Step 1. Import all the necessary libraries for building the object detection model


In [None]:
import os
import numpy as np
import torch
import torchvision
import pycocotools
import pandas as pd
from PIL import Image
from torch.utils.data import Subset, DataLoader
from torchvision.models.detection.faster_rcnn import FastRCNNPredictor
print(torchvision.__version__)
!git clone https://github.com/pytorch/vision.git
!cp vision/references/detection/utils.py ./
!cp vision/references/detection/transforms.py ./
!cp vision/references/detection/coco_eval.py ./
!cp vision/references/detection/engine.py ./
!cp vision/references/detection/coco_utils.py ./
from engine import train_one_epoch, evaluate
import utils
import transforms as TF

Step 2: Download the dataset from the following link. The dataset basically contains images of people wearing face mask, not wearing face mask and wearing the facemask incorrectly.

In [None]:
import requests
url = 'https://empslocal.ex.ac.uk/people/staff/ad735/ECMM426/MaskedFace.zip'  # Replace with your URL
r = requests.get(url, allow_redirects=True)
open('dataset.zip', 'wb').write(r.content)

Unzip the Dataset

In [None]:
!unzip dataset.zip

Step 3 : Seperate the annotations files and place it in the seperate directory. Do the same for train and val folders respectively

In [None]:
import os
import shutil

def separate_xml_files(source_dir, destination_dir):
    # Create the destination directory if it doesn't exist
    if not os.path.exists(destination_dir):
        os.makedirs(destination_dir)

    # List all files in the source directory
    files = os.listdir(source_dir)

    # Loop through each file
    for file_name in files:
        # Check if the file is an XML file
        if file_name.endswith('.xml'):
            # Move XML files to the destination directory
            shutil.move(os.path.join(source_dir, file_name), os.path.join(destination_dir, file_name))
            print(f"Moved {file_name} to {destination_dir}")

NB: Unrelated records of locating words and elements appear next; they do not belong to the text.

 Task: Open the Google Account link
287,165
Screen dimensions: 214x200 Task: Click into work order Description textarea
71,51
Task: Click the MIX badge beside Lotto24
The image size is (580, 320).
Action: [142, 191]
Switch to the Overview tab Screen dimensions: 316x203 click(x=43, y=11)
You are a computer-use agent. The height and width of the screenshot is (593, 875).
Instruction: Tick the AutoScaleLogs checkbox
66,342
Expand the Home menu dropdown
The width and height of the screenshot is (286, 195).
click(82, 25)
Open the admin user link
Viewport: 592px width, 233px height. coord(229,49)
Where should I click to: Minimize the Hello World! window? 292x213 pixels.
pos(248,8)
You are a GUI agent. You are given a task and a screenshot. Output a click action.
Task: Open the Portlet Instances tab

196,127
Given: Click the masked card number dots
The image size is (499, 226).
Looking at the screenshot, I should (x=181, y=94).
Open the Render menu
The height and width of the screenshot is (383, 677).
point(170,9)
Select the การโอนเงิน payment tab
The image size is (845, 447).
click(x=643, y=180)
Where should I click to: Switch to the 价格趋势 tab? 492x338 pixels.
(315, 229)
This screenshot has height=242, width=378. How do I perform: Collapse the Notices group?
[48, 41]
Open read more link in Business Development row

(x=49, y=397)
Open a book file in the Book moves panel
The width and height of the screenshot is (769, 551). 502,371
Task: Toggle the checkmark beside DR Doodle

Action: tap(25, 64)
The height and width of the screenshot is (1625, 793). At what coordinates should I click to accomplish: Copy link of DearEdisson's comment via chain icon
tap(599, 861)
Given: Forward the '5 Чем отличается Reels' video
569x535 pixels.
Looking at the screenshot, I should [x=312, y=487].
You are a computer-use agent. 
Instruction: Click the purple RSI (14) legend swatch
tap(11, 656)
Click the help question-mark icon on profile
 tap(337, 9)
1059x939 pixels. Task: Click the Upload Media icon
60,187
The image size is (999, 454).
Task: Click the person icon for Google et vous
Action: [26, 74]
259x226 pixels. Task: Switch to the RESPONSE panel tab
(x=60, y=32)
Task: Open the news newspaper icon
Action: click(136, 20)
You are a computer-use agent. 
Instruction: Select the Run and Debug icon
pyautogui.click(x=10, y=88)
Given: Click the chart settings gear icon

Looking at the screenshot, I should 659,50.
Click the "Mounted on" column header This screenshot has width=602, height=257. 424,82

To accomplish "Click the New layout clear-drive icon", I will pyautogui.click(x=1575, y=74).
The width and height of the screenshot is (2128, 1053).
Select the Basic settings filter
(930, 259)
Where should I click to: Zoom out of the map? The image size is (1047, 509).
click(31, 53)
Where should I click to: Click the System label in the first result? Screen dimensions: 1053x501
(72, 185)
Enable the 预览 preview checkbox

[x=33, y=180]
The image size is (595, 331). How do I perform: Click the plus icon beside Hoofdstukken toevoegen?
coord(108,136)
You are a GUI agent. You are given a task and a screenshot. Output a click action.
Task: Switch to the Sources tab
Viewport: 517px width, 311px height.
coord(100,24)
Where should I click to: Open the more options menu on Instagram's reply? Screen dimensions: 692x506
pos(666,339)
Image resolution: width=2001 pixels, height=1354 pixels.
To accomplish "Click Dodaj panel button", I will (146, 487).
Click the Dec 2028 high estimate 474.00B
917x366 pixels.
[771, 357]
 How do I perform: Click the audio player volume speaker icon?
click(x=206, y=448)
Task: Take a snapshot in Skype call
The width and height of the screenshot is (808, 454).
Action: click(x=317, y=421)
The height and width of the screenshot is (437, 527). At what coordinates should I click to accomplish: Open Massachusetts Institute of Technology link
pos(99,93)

if __name__ == "__main__":
    source_directory = '/content/train'
    x = '/content'
    destination_directory = os.path.join(x, "annotations")

    # Call the function to separate XML files
    separate_xml_files(source_directory, destination_directory)

In [None]:
import os
import shutil

def separate_xml_files(source_dir, destination_dir):
    # Create the destination directory if it doesn't exist
    if not os.path.exists(destination_dir):
        os.makedirs(destination_dir)

    # List all files in the source directory
    files = os.listdir(source_dir)

    # Loop through each file
    for file_name in files:
        # Check if the file is an XML file
        if file_name.endswith('.xml'):
            # Construct source and destination file paths
            source_file = os.path.join(source_dir, file_name)
            destination_file = os.path.join(destination_dir, file_name)

            # Move XML files to the destination directory
            os.rename(source_file, destination_file)
            print(f"Moved {file_name} to {destination_dir}")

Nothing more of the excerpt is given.